Sukhomlinsky thought the most important element of a humanistic education was the ability of a teacher to expereience the world of childhood, to see the world with the eyes of a child.  He wrote:  “The child’s world is a special one.  Children live by their own notions of good and evil.  They have their own criteria of beauty.  They even have their own way of measuring time:  in a child’s world a day is like a year and a year–eternity.(For more on this topic, see Jean Piaget’s, The Child’s Conception of Time, and Kornei Chukovskij’s, From Two to Five.)  In order to enter into this fairy tale palace whose name is childhood, you must be reincarnated, become to a certain extent a child.  Only under such circumstances will you be able to exert a benevolent authority over the child.

The area of the Pavlysh school is located in a unique site.  Here Vasili Sukhomlinsky created “a school under the blue sky, which became the most important factor in the educational development of his students.

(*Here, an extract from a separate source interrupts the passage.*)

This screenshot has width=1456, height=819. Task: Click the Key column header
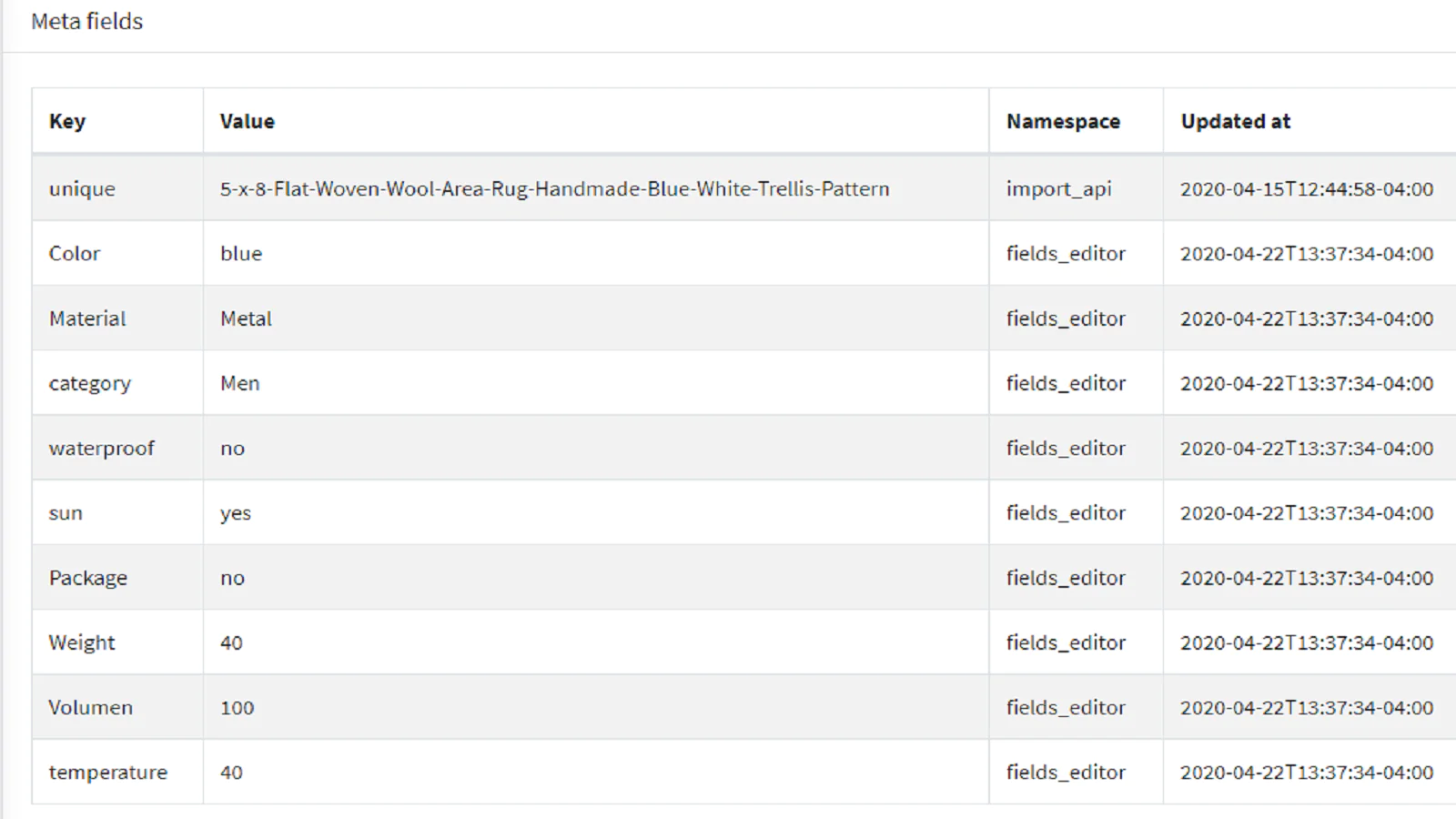tap(67, 121)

The pride of the school was its garden:  pear and apple trees looked in the “green classes” from all sides.  In one of the corners of the schoolyard the children planted grape vines;  in other places there were green glades, flower beds with roses, chrysanthemums, tulips.  There was also a little corner for dreams(a gully behind the school), an island of wonder where under the green tree tops children made up and told fairy tales.  There were even little groves of trees in the schoolyard.  The parents had built the children a greenhouse, so that the school cafeteria would always serve vegetables.  All this was a marvelous aid in helping the children study, dream, create fairy tales, listen to the music of nature.

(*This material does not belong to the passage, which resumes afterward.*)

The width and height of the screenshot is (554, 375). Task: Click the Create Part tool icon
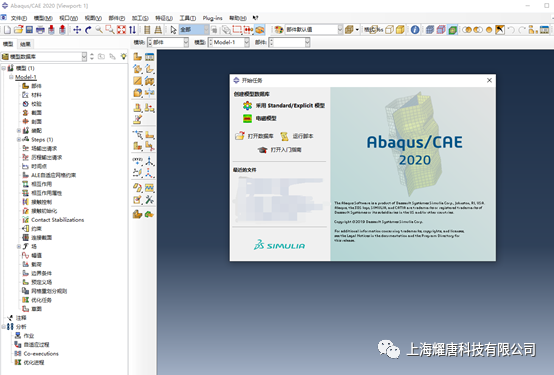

In the Pavlysh school there was a tradition:  the little ones planted trees in the spring, apples and grapes for their mothers, fathers, grandmothers, and grandfathers.  Then they brought their relatives the fruit grown by their own hands.

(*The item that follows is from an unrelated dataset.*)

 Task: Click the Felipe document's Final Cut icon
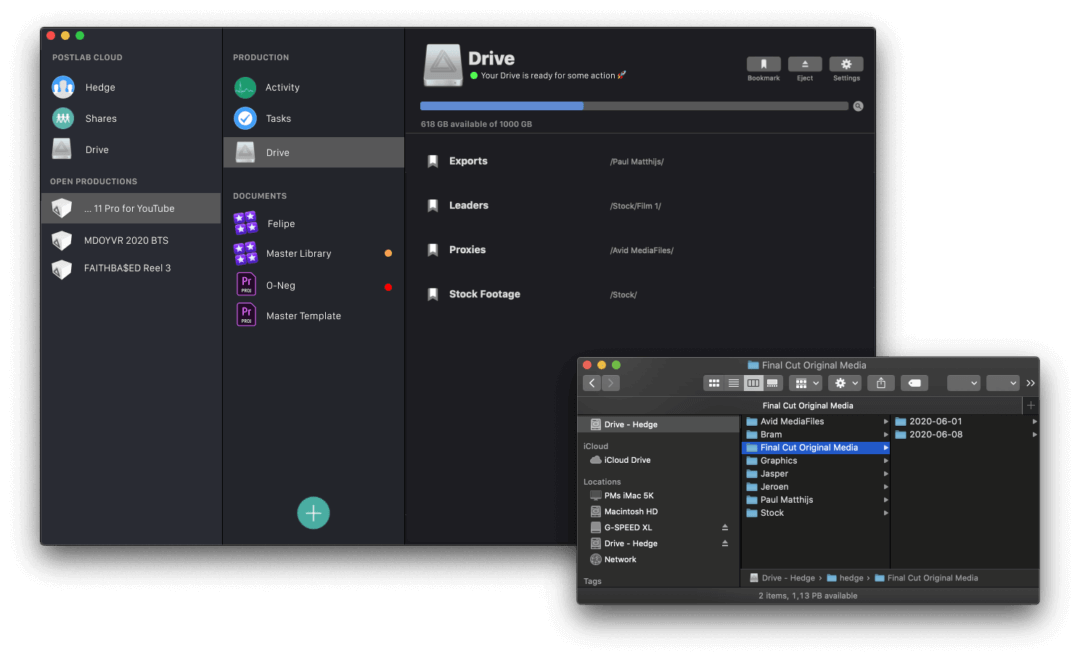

Vasili Sukhomlinsky taught little children to feel and understand another person’s spiritual state, to empathize with him/her.  Not far from the school there were women working on a sugar beet plantation.   Sukhomlinsky taught the children to look into their faces, and try to feel and understand what each was feeling–untrammeled peace or the dark cloud of grief.

In order to teach children compassion, sensitivity, and sincerity, Sukhomlinsky wrote the text Thoughts About a Person.  These are short stories, which were intended to arouse feelings of charity and compassion in his students.  Here are some themes in the conversational tales:  Why are there tears in the grandmother’s and grandfather’s eyes/  Think about how your actions might affect another person’s feelings.

In real life situations Sukhomlinsky taught his students sensitivity, charity, genuine humanity.  On the outskirts of the village lived a girl Natalka.  From early childhood she had been very ill, and could no longer walk.  Natalka’s whole world consisted of a green courtyard, an apple tree, two beehives, a well, storks on the shed, the dog Palma and rabbits.  Doctors took care of her, but did not promise to cure her.  The children and the teachers came to her assistance.  They planted many flowers in the courtyard.  The teachers came to her house, and taught Natalka to read and draw.  They brought her to school for the holidays.  In two years she was back on her feet.  The doctors said it was not only medicine, but joy that cured her.

Vasilij Sukhomlinskij accepts flowers at graduation.

Vasilii Sukhomlinsky accepts flowers at graduation.